Machine learning custom skill

Completed

Using a machine learning custom skill works the same as adding any other custom skill to a search index.

Here, you'll see how using the AmlSkill custom skill is different and explore the considerations of how to effectively use it.

Custom Azure Machine Learning skill schema

When you enrich a search index with an Azure Machine Learning (AML) custom skill, the enrichment happens at the document level. The skillset used by your document indexer needs to include an AmlSkill. The schema for this skill is:

{
      "@odata.type": "#Microsoft.Skills.Custom.AmlSkill",
      "name": "AML name",
      "description": "AML description",
      "context": "/document",
      "uri": "https://[Your AML endpoint]",
      "key": "Your AML endpoint key",
      "resourceId": null,
      "region": null,
      "timeout": "PT30S",
      "degreeOfParallelism": 1,
      "inputs": [
        {
          "name": "field name in the AML model",
          "source": "field from the document in the index"
        },
        {
          "name": "field name in the AML model",
          "source": "field from the document in the index"
        },

      ],
      "outputs": [
        {
          "name": "result field from the AML model",
          "targetName": "result field in the document"
        }
      ]
    }

Important

The URI has to use an HTTPS endpoint. This can either be a managed custom URL address provided by Microsoft or your own domain name and certificate.

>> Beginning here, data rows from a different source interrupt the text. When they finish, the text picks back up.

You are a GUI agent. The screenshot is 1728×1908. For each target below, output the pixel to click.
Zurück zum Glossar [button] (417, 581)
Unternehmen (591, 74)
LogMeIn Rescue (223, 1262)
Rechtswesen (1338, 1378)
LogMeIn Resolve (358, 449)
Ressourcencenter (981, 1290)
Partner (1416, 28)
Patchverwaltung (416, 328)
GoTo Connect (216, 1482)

Take note that the custom skill doesn't include settings for batchSize as the AML model will process a single document at a time. The remaining settings that control the performance of the skill are timeout and degreeOfParallelism. The above schema has set 30 seconds as the timeout value. The degree of parallelism should start at one. Depending on your infrastructure, you might be able to increase this number.

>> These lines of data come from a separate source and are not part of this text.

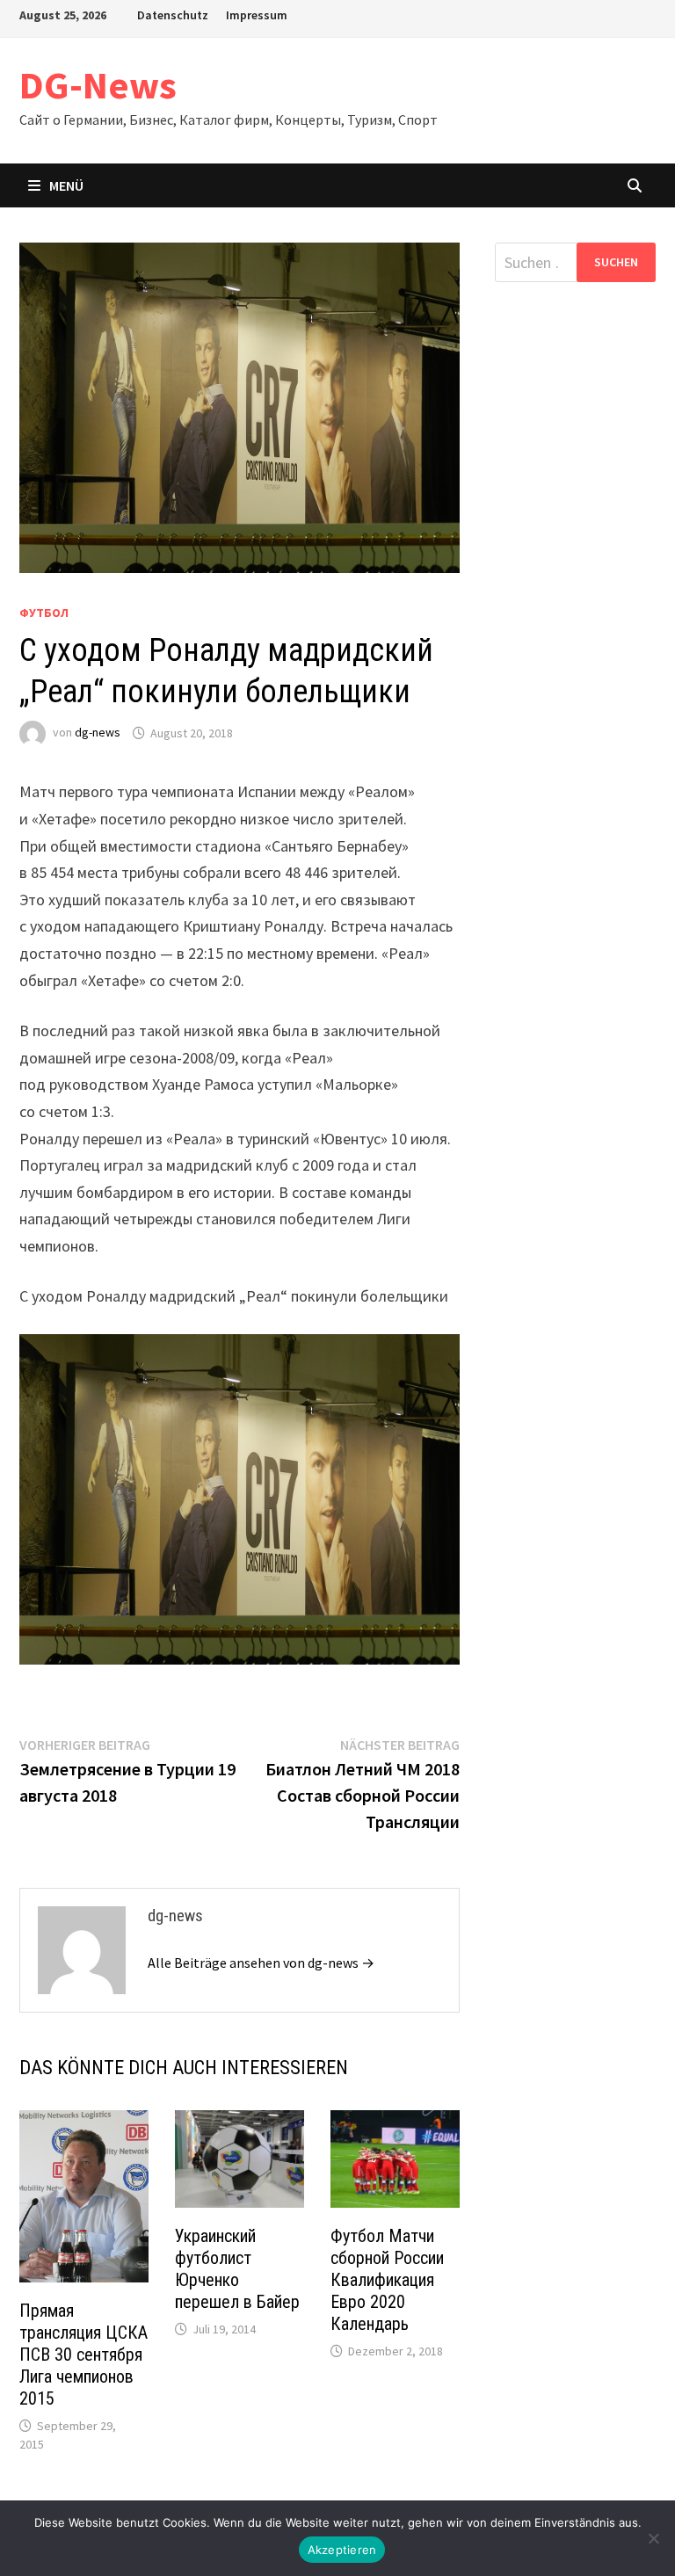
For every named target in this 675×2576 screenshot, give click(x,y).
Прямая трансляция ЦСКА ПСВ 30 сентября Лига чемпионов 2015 (83, 2354)
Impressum (256, 15)
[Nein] (653, 2538)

The best way to manage the efficiency of an AML skill is to scale up the Kubernetes inference cluster appropriately to manage your workload.

The index for the document needs a field to store the results from the AML model. You'll then add an output field mapping to store the results from the custom skill set to the field on the document in the index.

The JSON to do this output field mapping is:

"outputFieldMappings": [
    {
      "sourceFieldName": "/result field in the document",
      "targetFieldName": "result field from the AML model"
    }
  ]

You create your Azure Machine Learning model using developer tools like the Python SDK, REST APIs, or Azure CLI. Another option is to take advantage of the Azure AI Machine Learning studio, a graphical user interface that lets you create, train, and deploy models without writing any code.

Diagram showing the steps to enrich a search index with an Azure AI Machine Learning Studio model.

With a model created, you alter how the scoring code calls the model to allow it to be used by your custom search skill.

The last steps are to create a Kubernetes cluster to host an endpoint for your model.

Create an AML workspace

When you create the AML workspace, Azure will also create storage accounts, a key store, and application insights resources. The AML workspace Overview pane gives you a link to launch the Azure AI Machine Learning Studio.

Create and train a model in Azure Machine Learning studio

Azure AI Machine Learning Studio lets you use a designer to use drag and drop to create pipelines that create and train models. There's an even easier way to create models by using prebuilt templates.

Screenshot of all the prebuilt components in the Azure AI Machine Learning Studio.

However you choose to create your models, they need to be registered in Azure AI Machine Learning Studio so that you can deploy the model to a web service.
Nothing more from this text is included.